According to CEO Howard Schultz disclosures in 2008, the company is transforming towards matrix organizational structure (Financial Report, 2008). The change is being implemented to ensure increase in internal communication, coordination and learning, which would translate in to enhanced customer satisfaction and hence the profitability. Starbucks has divided US market into four divisions namely “Western/Pacific, Northwest/Mountain, Southeast/Plains and Northeast/Atlantic” so that transformation is successfully implemented. In addition, the company’s major functions endorse the strategies of US divisions and strive to accomplish its desired objectives.
This is due to the fact that Starbucks is heavily dependent upon the survival, growth and sustainability of US segment (Hitt, 2008). The employees are trained in such a way that they could not only actively participate in decision-making and problem solving but also provide recommendations to top management. The workers (at stores, company’s regional offices and headquarters) could freely interact and build relationships among each other, which nurtures an environment of openness and fosters the creativity and innovation in the jobs they do.
Ultimately, it also makes it relatively easier to understand other employees across Starbucks through inter-organizational communication channels. However, the company maintains discipline and control, which ensures the decorum and stability across all major segments worldwide. Some of the core competences of Star Bucks which gives it a competitive edge over its rivals in the same industry are as under: Premium Quality Products offered under globally recognized brand name: The first core competence of Starbucks Corporation is that it always focuses on offering optimal & consistent quality food plus coffee products to its customers at all retail outlets.
The quality standard has to be strictly followed by independent distributors because violation may lead to immediate termination of agreement. In this way, Starbucks not only enhances its brand recognition, market goodwill and reputation but also maximizes its bottom line profitability. Internal Management – Matrix Structure: The global coffee retailer has also moved to adopt matrix organizational structure that facilitates information sharing among employees and allow them to improve relationships with bosses. Furthermore, the structure enhances participation in company’s affairs that, in turn, leads to accomplishment of assigned targets.

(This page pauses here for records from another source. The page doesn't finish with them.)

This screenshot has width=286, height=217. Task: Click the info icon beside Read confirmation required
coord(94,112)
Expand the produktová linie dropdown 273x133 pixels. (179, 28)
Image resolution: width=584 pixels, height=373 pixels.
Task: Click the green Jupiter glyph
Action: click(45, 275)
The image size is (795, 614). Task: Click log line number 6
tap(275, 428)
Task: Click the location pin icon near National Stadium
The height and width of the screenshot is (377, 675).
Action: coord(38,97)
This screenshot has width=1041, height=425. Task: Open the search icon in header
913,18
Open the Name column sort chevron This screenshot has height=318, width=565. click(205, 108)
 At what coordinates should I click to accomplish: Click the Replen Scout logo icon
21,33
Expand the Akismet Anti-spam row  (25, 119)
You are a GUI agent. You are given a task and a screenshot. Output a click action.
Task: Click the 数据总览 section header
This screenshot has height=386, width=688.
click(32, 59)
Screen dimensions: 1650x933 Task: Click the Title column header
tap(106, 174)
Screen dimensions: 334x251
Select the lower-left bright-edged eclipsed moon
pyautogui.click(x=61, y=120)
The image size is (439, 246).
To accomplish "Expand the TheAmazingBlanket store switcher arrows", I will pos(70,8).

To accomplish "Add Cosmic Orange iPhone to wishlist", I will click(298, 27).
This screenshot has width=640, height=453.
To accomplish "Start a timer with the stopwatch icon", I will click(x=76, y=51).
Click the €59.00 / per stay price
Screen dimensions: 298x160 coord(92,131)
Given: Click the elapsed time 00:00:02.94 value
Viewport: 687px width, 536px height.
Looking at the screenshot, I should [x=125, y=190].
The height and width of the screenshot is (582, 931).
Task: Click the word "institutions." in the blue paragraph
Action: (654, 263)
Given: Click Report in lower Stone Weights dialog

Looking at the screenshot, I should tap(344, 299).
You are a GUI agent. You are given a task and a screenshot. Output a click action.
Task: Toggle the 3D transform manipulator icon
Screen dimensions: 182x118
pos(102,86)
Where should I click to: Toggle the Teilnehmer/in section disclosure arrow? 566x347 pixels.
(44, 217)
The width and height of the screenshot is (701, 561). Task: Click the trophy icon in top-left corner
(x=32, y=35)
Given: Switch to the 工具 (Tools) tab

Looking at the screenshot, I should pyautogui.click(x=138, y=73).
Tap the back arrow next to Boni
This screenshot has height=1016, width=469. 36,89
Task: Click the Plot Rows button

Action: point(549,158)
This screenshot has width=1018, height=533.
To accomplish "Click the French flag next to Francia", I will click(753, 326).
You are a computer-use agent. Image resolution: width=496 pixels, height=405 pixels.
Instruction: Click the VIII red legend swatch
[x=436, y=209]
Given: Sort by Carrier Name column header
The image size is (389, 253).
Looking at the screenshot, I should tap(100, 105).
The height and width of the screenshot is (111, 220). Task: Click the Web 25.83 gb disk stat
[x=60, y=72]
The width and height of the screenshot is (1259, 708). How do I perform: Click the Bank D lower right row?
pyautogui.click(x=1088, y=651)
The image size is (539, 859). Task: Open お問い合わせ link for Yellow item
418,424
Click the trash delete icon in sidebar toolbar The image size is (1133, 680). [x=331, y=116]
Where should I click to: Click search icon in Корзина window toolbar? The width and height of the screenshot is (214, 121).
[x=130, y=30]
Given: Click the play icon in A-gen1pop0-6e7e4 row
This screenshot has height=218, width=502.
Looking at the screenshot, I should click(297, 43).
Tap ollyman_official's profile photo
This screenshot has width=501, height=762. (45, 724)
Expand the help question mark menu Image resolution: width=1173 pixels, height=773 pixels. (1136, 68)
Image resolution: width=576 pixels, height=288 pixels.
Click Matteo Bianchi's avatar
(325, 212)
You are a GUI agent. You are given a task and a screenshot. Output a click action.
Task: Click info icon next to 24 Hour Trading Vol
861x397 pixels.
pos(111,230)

Moreover, Starbucks has an excellent track record that it values its personnel and motivates them via rewards on optimal performance though it needs much improvement. The managerial structure also helps in responsibility and accountability that definitely ensures proper management and control. In other words, Starbucks strongly convicts that happy and satisfied employees go extra miles to exceed business targets by adding towards customers delight (Financial Report, 2008 & 2009). Focus on Emerging Markets: Starbucks has realized that growth in its US operations has slowed; hence it felt dire need to diversify in markets other than US.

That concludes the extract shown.